(Stored items)
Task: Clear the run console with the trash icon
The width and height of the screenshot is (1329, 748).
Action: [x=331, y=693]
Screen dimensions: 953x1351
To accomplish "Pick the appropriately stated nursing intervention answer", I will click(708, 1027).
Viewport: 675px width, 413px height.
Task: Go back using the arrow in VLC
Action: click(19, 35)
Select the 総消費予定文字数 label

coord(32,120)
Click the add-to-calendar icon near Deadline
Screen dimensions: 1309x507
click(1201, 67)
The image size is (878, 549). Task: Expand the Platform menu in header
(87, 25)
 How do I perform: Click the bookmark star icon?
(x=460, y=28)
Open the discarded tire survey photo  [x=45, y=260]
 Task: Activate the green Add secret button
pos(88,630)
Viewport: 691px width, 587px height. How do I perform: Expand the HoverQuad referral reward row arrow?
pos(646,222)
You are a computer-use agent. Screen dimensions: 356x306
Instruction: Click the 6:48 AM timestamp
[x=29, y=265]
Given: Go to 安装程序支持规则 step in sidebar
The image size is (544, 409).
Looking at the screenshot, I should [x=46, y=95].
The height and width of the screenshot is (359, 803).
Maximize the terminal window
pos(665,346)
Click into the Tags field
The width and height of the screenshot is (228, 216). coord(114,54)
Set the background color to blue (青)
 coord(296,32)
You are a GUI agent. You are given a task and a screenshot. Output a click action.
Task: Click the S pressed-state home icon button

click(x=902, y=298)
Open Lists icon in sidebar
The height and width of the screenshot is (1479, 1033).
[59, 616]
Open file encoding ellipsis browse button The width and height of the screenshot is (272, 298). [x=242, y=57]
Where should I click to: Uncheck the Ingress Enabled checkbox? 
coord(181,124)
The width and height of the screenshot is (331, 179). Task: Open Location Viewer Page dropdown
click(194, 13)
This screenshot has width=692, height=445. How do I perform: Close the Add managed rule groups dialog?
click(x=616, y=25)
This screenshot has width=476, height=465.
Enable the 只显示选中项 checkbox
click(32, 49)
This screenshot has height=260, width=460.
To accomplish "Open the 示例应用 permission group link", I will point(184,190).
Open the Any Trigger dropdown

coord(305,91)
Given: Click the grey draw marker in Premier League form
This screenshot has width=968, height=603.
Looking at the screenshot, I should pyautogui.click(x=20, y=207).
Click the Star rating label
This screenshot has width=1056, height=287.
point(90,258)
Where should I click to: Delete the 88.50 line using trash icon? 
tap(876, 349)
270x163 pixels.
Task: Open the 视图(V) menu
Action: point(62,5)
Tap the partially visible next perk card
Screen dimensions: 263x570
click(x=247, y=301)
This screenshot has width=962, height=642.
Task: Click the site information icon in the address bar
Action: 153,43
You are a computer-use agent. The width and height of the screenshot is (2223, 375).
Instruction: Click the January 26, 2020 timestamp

YOUR INSTRUCTIONS:
Copy all the lines from the data above that hold the word "computer".

RESPONSE BELOW:
You are a computer-use agent. Screen dimensions: 356x306
You are a computer-use agent. The width and height of the screenshot is (2223, 375).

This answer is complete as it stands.